How does Lacan’s ‘analyst’ differ from Freud’s?

In Lacan’s view, the analysand is not ‘analysed’ by the analyst; it is the analysand who analyses, and the task of the analyst is to help him to analyse well. What does this mean and how does Lacan’s ‘analyst’ differ from Freud’s?

The analysand’s ‘way of playing’, corresponding to the particular way in which the analysand’s ego makes sense of its world, may be thought of as the analysand’s way of ‘framing’ her or his experience. In this framing there is an implicit identification of the second kind with a way of making meaning, whether or not aspects of it have been raised to the level of consciousness. This is Lacan’s ‘paternal metaphor’ corresponding to the place of the father in the parental matrix signifying the way meaning is organised within the family system, whether or not supported by the ‘actual’ father in the sense of the sperm donor.

The Freudian approach works with the way an individual takes up their being within the context of the parental matrix, using the myth of Oedipus to frame the ways in which the child takes up her or his identifications in relation to those on offer.  The assumption here is that the child will not take up all aspects of their identifications, some aspects remaining transferred onto the individuals within the parental matrix.  Working with the counter-transference thus becomes a way of enabling the individual to further work through the way they take up their identifications. It’s worth noting here that Freud remained focused on the first two kinds of identification, the third being associated by him not with people but with situations in which particular feelings were evoked, the example used by him being of an outbreak of schoolgirl hysteria.
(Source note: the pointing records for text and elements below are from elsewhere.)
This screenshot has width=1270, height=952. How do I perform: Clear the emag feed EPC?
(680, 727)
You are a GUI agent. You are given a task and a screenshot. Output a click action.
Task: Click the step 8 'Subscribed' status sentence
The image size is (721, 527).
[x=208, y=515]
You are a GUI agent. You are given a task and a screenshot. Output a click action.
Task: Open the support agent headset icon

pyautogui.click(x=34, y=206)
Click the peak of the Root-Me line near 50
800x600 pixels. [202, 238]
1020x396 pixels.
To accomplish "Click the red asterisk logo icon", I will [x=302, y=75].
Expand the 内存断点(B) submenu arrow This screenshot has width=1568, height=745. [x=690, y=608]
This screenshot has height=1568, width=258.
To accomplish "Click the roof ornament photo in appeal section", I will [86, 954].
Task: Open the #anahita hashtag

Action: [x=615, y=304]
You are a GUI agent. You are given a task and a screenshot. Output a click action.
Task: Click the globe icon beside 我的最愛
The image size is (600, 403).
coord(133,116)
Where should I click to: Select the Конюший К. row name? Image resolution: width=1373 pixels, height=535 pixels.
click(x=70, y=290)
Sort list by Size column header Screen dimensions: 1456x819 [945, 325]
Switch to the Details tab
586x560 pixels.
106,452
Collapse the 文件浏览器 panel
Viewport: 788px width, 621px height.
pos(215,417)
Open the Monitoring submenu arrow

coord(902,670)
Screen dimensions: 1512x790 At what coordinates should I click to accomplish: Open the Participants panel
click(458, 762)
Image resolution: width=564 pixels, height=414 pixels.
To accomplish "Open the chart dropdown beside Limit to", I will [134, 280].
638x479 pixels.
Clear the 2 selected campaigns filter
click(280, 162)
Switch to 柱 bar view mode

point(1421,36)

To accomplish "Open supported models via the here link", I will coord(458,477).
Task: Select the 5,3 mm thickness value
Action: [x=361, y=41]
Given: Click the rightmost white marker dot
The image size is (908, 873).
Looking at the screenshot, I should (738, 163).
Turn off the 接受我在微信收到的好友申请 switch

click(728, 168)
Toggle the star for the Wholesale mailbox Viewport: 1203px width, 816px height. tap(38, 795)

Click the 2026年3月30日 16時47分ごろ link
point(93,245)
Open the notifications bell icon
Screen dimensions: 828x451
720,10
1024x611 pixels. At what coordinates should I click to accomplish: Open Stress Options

A key development in Lacan’s work came when the ‘paternal metaphor’, referred to as the Name-of-the-Father (NoF), became the Names-of-the-Father (NoFs) plural. For an existing way of framing to be ‘broken’, there had to be the possibility of different ways of organising meaning aka different NoFs. More than one kind of organising metaphor had to be possible. What had to be questioned, then, was the way an individual was invested in a particular way of organising meaning – their unconscious valency

The Freudian approach thus worked within the fullness of an existing social order to improve the way an analysand played the hand dealt them by their parental matrix, while the Lacanian approach worked with what remained absent for the analysand within the context of that legacy. The Lacanian approach understood desire to be a relation to a ‘more’ that always remained despite every attempt to reach it, but which only the analysand could be responsible for reaching for – like the artist for whom each successive work never quite realised what it was s/he was trying to give expression to.  The difference then was between being true to a legacy versus being true to desire – different ways of understanding the meaning of destiny.